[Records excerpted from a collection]
____________________

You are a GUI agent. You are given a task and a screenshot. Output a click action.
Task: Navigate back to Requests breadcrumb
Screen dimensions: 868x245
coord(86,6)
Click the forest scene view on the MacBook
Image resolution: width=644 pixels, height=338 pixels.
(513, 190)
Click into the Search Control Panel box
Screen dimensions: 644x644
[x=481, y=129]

____________________

* **PROBLEM TO SOLVE**: Nothing should appear in the answer except the lines from the one containing "Task: Navigate back to Requests breadcrumb" to the end of the data above, reproduced exactly.

* **ANSWER SPACE**:
Task: Navigate back to Requests breadcrumb
Screen dimensions: 868x245
coord(86,6)
Click the forest scene view on the MacBook
Image resolution: width=644 pixels, height=338 pixels.
(513, 190)
Click into the Search Control Panel box
Screen dimensions: 644x644
[x=481, y=129]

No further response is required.